United States Navy Medal of Honor recipient and vice admiral

Edward Orrick McDonnell (November 13, 1891 – January 6, 1960) was an American vice admiral and Medal of Honor recipient.

==Biography==
McDonnell was born on November 13, 1891 in Baltimore, Maryland. He graduated from the United States Naval Academy in 1912.
He received the Medal of Honor for actions at the United States occupation of Veracruz, 1914.

Sent for aeronautical instruction at the Wright Company in Dayton, Ohio and flight training at Naval Air Station Pensacola, McDonnell was designated a naval aviator in March 1915. He then served as an aviation instructor at NAS Pensacola and at NAS Huntington Bay, Long Island, New York. On August 14, 1917, McDonnell took off from NAS Huntington Bay in a seaplane and conducted a test launch of an aerial torpedo. The torpedo hit the water at a bad angle and bounced, nearly hitting his aircraft. During World War I, he served as an aviator in France and Italy from late 1917 to September 1918.

On March 10, 1919, Lieutenant Commander McDonnell flew a British-built Sopwith Camel off an overhauled gun turret on the USS Texas and thus became the first man to fly an airplane off a battleship.

In January 1920, McDonnell transferred to the active reserves. He worked as an executive for several New York City investment houses, eventually becoming a partner at Hornblower & Weeks. As a reserve naval aviator, McDonnell had active-duty assignments at NAS Pensacola and aboard the seaplane tender .

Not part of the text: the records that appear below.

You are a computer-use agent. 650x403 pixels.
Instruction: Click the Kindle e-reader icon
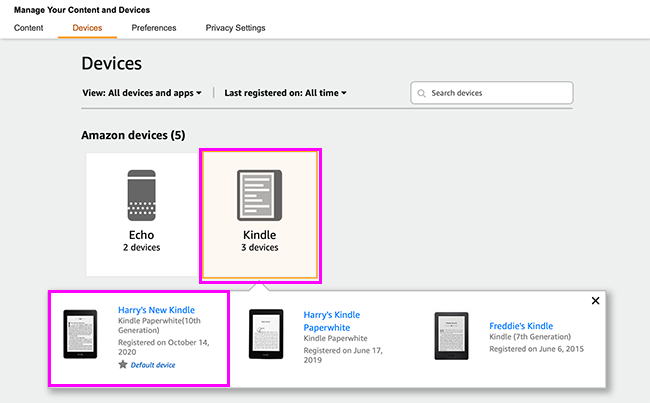coord(259,196)
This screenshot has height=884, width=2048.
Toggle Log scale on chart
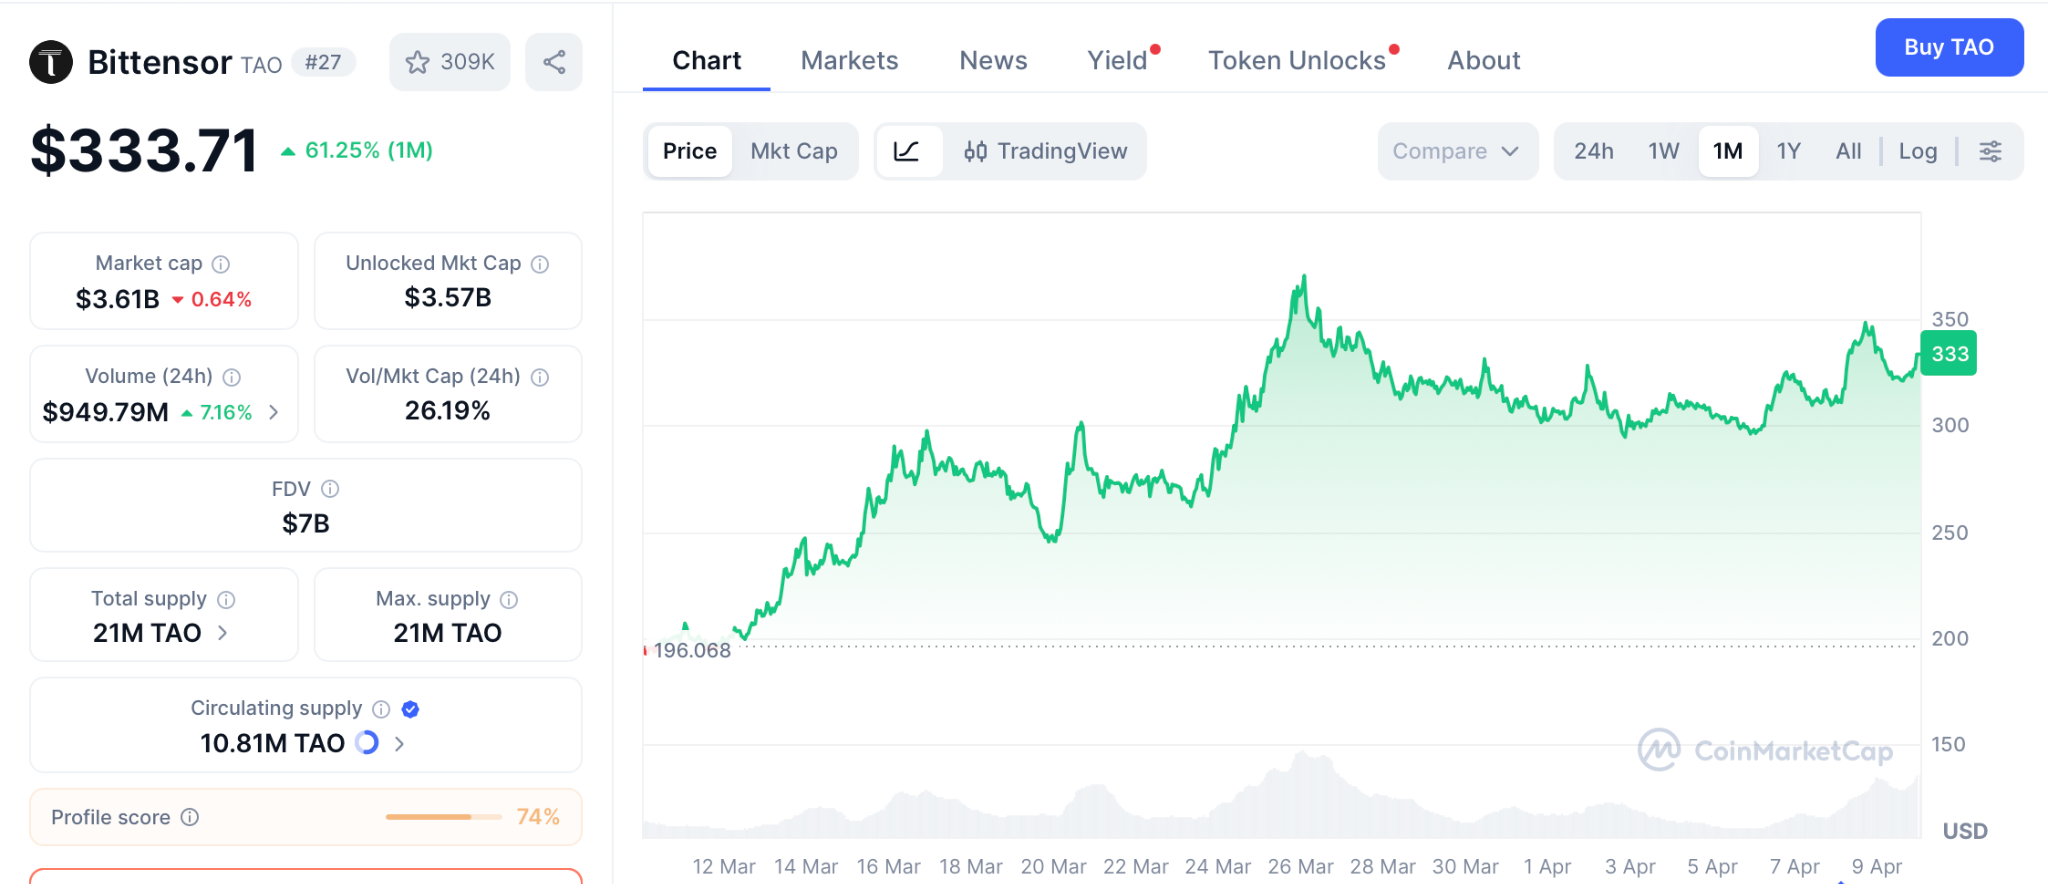tap(1917, 151)
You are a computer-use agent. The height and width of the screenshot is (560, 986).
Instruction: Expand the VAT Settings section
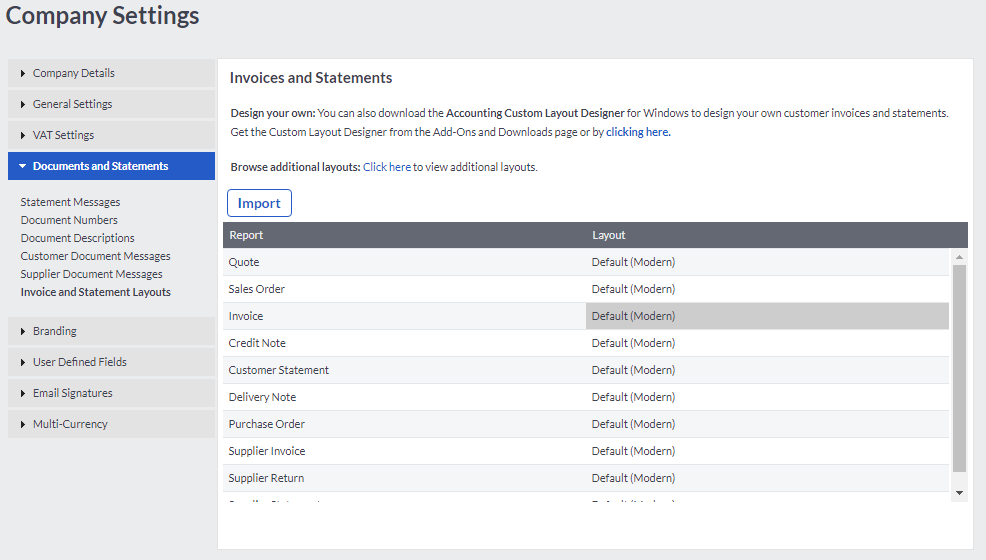(x=63, y=135)
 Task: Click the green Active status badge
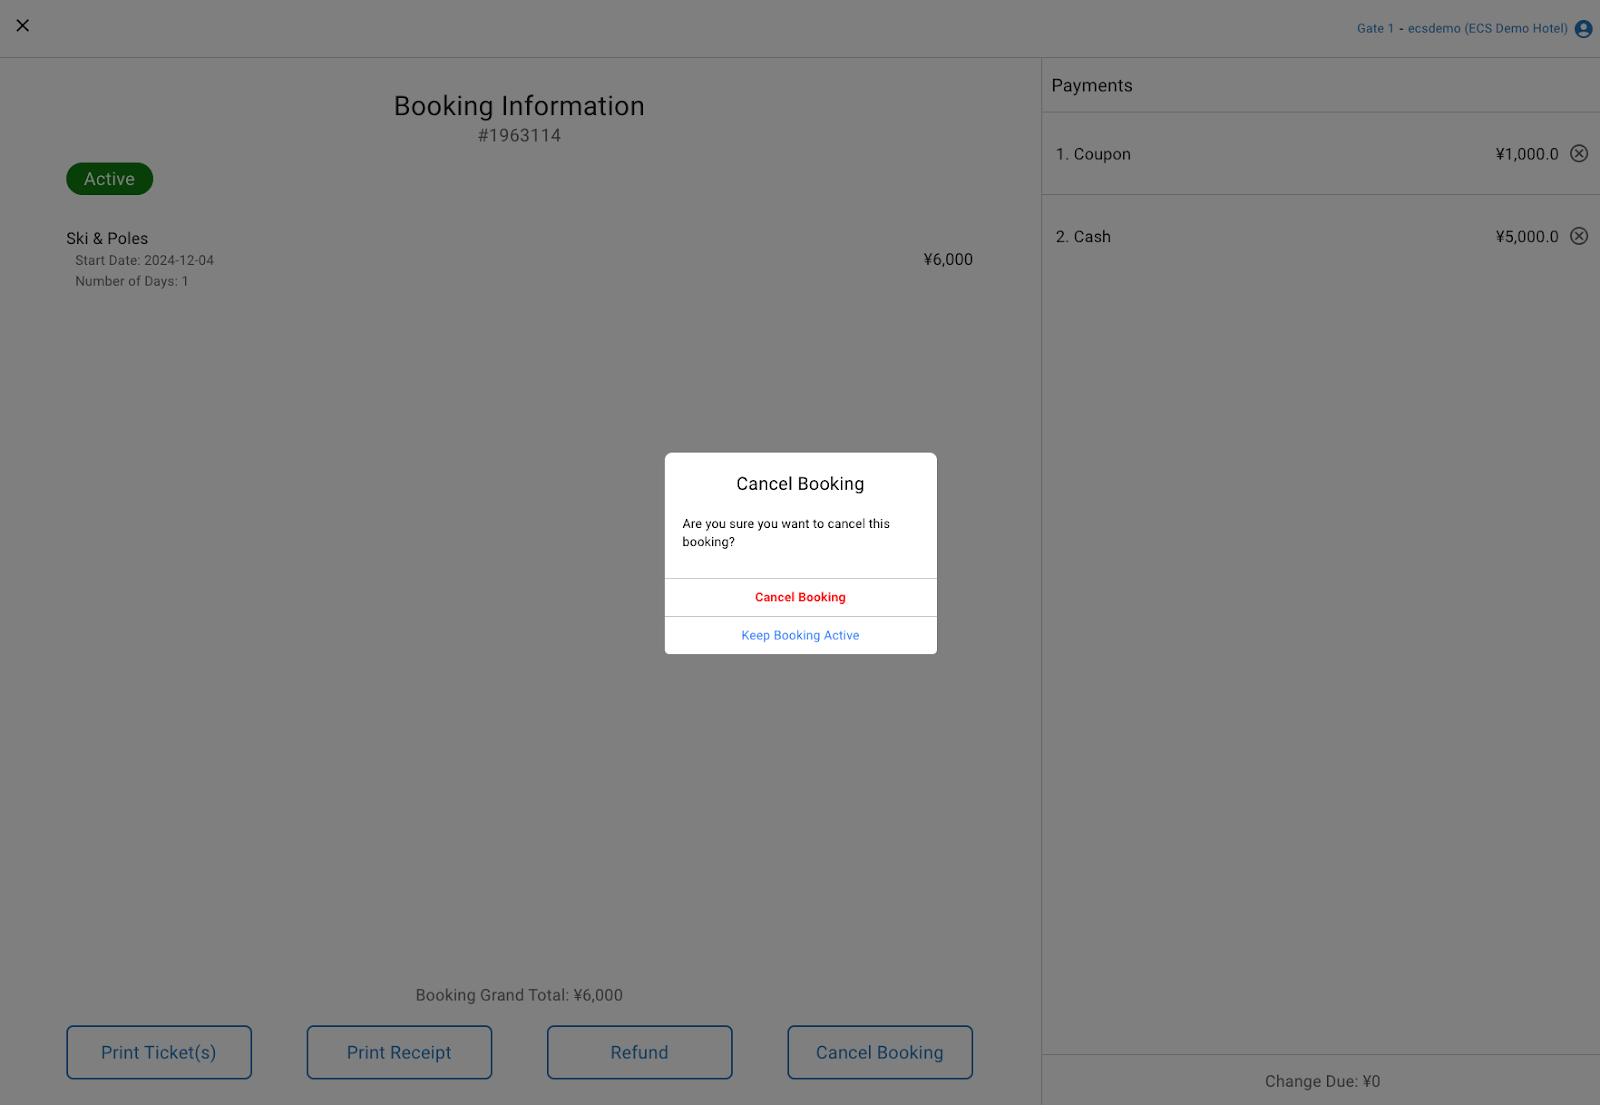click(109, 179)
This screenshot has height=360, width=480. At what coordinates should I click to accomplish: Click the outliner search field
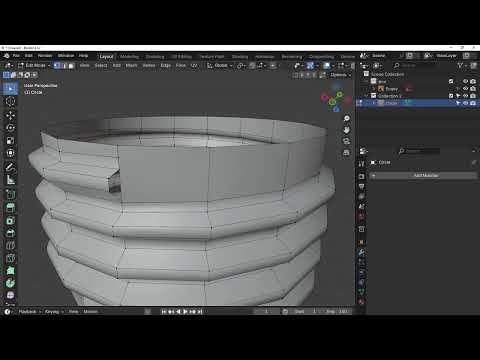[414, 65]
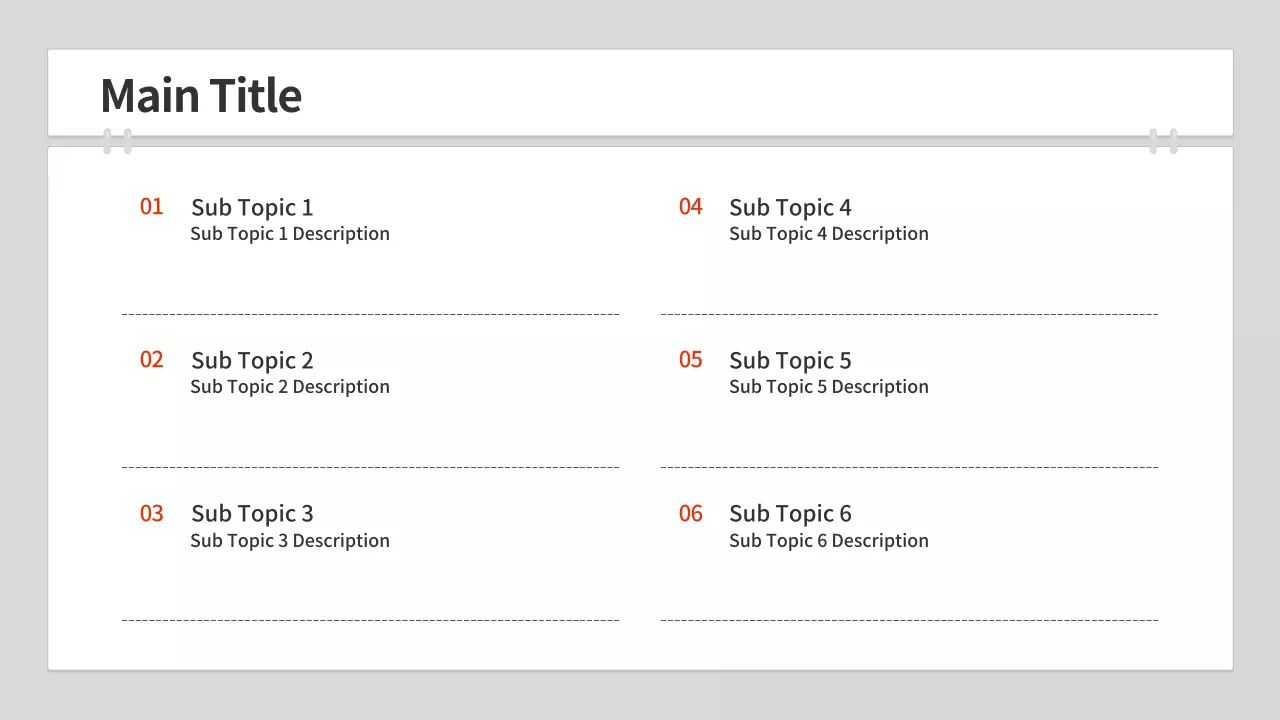Select the red 05 number label

[x=690, y=360]
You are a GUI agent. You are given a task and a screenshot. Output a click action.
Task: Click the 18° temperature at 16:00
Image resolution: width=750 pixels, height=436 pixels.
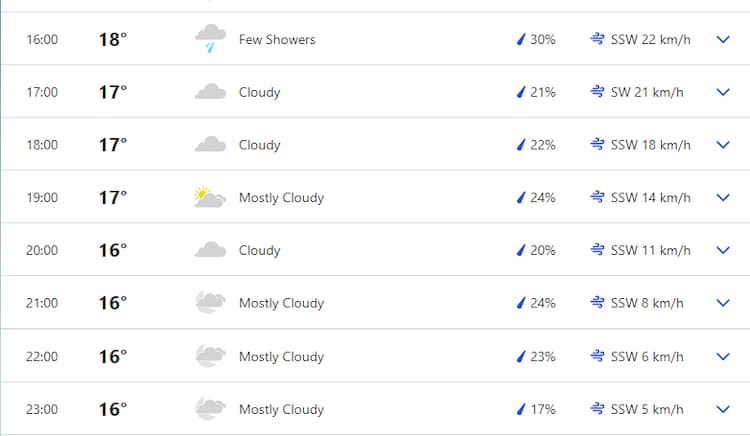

Promoted to commander in July 1940, McDonnell traveled as a naval observer on the first Pan American Airways flight to the southwest Pacific. In October 1940, he was recalled to active duty. In early 1941, McDonnell served as air attaché in London before being transferred to the U.S. embassy in Peiping. In July 1941, he was given command of Naval Air Station New York City and also made District Aviation Officer for the Third Naval District.

After United States entry into World War II, McDonnell was promoted to captain in December 1941 and then to rear admiral in 1942. In June 1943, he transferred to a staff position at the Naval Air Training Center in Corpus Christi, Texas. In May 1944, his rank reverted to captain so that he could command the escort carriers from July to December 1944 and Nehenta Bay from December 1944 to September 1945.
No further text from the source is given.